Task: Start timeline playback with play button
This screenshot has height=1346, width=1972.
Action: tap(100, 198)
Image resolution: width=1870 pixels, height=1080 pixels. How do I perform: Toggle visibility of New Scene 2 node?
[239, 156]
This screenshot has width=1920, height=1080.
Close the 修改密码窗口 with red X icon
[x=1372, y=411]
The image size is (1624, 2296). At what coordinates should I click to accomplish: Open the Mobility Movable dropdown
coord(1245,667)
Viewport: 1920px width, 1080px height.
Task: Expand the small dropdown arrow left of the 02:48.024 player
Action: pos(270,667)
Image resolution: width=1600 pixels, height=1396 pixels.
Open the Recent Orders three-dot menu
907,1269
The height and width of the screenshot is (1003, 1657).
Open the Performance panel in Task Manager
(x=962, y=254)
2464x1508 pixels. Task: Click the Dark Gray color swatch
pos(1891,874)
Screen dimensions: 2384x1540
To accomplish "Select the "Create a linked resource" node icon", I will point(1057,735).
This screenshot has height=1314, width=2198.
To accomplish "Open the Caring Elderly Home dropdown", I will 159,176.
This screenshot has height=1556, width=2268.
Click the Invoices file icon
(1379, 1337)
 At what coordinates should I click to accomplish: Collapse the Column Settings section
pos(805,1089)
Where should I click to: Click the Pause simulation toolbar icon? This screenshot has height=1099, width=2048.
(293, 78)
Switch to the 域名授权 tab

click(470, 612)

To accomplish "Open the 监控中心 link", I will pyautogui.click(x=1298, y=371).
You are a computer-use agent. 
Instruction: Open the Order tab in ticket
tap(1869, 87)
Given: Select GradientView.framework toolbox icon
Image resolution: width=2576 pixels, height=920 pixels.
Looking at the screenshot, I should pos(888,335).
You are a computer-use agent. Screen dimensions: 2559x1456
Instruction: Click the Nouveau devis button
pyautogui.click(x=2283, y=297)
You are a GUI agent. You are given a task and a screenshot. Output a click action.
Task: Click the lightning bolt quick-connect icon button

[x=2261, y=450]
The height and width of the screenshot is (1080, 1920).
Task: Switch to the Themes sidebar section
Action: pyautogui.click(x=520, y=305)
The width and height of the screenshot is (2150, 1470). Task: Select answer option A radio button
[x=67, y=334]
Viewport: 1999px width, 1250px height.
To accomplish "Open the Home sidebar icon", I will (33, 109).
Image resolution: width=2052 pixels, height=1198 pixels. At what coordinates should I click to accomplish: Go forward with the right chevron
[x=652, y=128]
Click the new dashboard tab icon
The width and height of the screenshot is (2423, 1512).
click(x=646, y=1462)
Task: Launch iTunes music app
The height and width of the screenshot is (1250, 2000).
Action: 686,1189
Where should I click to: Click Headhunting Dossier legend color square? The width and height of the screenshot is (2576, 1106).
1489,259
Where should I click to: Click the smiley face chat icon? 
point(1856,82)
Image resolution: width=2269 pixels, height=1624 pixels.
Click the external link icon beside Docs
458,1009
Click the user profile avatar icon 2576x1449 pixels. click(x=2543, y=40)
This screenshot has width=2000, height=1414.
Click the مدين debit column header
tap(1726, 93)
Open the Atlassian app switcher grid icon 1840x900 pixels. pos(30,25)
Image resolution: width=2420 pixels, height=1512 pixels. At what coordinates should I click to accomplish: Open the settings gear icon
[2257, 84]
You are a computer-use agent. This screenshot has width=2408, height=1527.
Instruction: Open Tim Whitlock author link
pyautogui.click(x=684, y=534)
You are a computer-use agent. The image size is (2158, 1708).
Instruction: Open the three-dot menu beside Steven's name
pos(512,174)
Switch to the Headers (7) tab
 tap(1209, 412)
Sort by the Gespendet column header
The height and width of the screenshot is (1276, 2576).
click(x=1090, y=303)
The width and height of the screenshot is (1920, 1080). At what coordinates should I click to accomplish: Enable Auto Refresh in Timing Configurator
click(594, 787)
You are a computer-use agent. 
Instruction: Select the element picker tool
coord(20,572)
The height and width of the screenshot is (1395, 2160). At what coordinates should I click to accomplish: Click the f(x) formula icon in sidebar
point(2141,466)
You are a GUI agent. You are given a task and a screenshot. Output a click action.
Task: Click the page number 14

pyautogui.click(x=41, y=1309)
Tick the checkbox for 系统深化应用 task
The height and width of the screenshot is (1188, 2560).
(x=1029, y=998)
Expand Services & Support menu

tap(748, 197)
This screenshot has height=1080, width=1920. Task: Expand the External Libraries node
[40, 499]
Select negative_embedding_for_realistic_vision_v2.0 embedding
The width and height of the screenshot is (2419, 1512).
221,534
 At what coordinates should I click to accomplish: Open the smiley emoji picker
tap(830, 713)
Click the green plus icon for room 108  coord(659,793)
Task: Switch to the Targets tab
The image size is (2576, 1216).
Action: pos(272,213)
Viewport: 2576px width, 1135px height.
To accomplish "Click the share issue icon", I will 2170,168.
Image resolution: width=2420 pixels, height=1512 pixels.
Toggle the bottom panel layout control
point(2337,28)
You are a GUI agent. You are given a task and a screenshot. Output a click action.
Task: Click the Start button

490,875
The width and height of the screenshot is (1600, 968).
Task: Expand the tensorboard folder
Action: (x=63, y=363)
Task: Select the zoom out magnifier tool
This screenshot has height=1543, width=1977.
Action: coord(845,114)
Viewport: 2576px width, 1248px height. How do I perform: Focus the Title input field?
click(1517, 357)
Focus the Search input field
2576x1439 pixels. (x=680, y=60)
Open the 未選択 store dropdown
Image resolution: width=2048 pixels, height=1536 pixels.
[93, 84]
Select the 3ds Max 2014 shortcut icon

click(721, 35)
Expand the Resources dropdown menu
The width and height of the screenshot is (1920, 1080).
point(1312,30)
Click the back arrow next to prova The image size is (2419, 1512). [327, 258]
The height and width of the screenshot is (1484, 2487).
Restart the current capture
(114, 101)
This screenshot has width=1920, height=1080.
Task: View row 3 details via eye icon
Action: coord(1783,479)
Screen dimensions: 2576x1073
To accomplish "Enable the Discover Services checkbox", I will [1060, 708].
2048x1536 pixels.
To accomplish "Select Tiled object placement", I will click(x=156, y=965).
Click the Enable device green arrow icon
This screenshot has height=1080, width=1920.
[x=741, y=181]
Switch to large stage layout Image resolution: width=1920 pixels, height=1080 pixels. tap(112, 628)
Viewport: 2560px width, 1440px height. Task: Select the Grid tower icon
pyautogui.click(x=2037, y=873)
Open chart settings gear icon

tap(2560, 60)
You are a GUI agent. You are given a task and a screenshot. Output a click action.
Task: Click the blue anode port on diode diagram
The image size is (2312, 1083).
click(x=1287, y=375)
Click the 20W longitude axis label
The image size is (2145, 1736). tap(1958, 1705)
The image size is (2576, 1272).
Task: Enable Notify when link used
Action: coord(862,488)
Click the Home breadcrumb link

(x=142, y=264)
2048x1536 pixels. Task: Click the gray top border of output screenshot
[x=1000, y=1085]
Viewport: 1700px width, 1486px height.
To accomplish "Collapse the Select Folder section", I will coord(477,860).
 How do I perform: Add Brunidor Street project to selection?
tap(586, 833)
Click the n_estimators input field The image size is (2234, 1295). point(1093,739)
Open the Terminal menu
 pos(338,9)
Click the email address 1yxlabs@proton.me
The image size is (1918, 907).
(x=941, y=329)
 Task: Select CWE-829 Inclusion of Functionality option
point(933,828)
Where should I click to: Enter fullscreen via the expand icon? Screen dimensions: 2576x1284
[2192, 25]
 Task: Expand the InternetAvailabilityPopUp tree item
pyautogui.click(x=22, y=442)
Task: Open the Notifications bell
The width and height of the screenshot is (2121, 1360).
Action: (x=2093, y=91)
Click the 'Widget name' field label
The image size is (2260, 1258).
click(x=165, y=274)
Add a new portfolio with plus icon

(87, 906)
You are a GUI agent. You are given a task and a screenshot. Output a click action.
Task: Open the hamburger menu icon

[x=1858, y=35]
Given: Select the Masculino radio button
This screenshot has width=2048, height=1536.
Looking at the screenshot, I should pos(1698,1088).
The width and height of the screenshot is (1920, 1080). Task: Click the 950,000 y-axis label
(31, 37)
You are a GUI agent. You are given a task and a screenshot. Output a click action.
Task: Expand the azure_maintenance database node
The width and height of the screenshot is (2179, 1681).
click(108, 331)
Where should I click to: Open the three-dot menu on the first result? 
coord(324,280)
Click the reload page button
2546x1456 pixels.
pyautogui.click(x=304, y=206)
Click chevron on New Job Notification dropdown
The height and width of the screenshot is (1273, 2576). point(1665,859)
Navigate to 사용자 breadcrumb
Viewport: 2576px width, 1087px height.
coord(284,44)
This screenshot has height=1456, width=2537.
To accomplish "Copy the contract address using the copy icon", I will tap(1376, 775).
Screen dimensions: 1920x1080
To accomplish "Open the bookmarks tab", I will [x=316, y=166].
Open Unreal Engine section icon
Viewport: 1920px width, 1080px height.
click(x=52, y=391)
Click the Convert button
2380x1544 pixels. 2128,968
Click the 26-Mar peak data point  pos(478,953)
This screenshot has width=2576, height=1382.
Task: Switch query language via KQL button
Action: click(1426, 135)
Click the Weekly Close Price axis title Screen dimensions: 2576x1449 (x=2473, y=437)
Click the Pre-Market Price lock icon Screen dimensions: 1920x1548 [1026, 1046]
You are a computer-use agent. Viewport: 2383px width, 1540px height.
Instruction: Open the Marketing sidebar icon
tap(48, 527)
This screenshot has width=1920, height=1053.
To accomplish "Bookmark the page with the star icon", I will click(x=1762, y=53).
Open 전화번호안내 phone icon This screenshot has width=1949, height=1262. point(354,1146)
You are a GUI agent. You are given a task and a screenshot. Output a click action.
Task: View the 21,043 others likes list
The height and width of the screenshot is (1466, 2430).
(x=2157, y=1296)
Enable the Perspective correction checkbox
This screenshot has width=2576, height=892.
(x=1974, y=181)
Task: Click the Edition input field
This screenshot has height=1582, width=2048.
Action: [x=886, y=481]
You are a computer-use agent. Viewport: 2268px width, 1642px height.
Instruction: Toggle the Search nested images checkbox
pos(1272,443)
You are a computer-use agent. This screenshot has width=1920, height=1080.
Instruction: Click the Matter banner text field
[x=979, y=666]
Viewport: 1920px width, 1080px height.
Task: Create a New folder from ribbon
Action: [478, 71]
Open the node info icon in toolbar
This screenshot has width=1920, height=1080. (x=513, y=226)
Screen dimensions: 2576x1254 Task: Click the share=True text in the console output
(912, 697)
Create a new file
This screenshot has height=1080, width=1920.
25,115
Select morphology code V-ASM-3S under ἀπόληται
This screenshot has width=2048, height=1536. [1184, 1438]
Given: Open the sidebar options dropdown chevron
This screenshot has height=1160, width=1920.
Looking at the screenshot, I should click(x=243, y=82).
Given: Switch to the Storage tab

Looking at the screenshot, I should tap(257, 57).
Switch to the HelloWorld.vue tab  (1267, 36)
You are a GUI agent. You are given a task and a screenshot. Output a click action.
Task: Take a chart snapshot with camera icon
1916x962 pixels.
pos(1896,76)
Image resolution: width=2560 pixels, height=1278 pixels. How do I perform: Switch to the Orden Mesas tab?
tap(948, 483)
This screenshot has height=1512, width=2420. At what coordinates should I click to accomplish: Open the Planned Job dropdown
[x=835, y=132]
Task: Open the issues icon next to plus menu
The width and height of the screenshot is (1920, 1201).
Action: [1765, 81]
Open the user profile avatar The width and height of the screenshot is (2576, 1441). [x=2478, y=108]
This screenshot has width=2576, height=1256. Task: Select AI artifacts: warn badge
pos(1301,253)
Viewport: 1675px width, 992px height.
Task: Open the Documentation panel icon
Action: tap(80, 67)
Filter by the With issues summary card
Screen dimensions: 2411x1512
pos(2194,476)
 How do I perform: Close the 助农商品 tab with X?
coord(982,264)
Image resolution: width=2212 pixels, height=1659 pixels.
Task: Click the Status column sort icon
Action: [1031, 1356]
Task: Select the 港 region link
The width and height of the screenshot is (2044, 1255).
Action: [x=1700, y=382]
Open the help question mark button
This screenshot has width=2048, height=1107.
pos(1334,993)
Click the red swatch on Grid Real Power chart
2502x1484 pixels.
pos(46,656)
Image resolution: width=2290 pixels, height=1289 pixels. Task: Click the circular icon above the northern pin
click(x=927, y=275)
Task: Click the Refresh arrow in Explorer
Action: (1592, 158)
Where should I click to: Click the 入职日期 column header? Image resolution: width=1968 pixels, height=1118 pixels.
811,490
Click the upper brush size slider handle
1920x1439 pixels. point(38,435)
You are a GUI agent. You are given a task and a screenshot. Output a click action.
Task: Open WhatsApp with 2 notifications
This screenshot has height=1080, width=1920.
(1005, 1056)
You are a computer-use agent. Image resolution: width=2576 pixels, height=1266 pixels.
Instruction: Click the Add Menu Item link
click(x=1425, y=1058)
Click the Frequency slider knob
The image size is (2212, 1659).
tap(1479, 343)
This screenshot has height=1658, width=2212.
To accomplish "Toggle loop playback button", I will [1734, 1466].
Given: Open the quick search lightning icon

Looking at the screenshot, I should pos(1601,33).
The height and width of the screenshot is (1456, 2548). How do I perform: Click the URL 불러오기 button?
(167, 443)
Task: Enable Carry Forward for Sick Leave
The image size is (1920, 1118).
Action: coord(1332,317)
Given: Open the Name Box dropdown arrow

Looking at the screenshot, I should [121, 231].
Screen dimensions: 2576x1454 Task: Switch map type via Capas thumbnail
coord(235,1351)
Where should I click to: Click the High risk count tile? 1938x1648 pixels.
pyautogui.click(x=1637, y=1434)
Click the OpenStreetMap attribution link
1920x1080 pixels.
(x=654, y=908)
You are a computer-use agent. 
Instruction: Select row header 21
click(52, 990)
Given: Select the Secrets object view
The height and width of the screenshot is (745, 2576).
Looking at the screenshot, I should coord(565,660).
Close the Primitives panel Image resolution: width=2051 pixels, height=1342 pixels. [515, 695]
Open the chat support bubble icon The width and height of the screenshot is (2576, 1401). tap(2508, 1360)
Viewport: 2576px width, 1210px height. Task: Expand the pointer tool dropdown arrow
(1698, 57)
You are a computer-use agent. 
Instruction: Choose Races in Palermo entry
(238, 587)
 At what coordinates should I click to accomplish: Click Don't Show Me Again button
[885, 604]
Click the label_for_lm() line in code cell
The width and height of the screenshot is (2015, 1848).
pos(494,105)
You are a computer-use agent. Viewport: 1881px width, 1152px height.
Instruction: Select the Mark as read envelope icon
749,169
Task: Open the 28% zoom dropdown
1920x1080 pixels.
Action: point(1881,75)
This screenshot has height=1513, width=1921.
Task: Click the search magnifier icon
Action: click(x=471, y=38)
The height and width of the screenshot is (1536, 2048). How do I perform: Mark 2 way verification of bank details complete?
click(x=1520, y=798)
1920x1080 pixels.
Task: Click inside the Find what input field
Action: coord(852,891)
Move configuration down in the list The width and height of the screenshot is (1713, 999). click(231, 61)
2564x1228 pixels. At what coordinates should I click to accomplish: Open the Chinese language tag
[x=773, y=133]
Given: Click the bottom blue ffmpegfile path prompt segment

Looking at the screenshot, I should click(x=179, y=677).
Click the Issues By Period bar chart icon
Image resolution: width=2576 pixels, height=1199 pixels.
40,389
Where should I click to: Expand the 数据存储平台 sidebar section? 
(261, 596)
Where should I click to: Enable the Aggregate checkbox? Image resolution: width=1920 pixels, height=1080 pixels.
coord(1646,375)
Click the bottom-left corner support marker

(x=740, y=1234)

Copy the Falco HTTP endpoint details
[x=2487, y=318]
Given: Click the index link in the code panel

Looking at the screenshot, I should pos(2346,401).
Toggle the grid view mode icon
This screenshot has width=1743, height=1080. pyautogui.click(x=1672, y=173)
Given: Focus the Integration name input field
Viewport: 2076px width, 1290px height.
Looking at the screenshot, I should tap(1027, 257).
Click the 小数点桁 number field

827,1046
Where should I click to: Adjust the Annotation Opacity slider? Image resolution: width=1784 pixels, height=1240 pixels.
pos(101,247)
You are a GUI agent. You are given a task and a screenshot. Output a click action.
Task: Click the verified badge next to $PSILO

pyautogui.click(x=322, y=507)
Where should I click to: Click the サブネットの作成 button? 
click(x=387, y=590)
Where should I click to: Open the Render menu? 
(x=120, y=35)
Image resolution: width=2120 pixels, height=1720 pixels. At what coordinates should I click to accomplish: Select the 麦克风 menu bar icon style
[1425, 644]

_ _ _ _

Only one stretch of the data above is needed. Restate it word for word, from the line containing "Viewport: 2576px width, 1087px height." through the line containing "Screen dimensions: 1920x1080", both ends included.

• [Response area]
Viewport: 2576px width, 1087px height.
coord(284,44)
This screenshot has height=1456, width=2537.
To accomplish "Copy the contract address using the copy icon", I will tap(1376, 775).
Screen dimensions: 1920x1080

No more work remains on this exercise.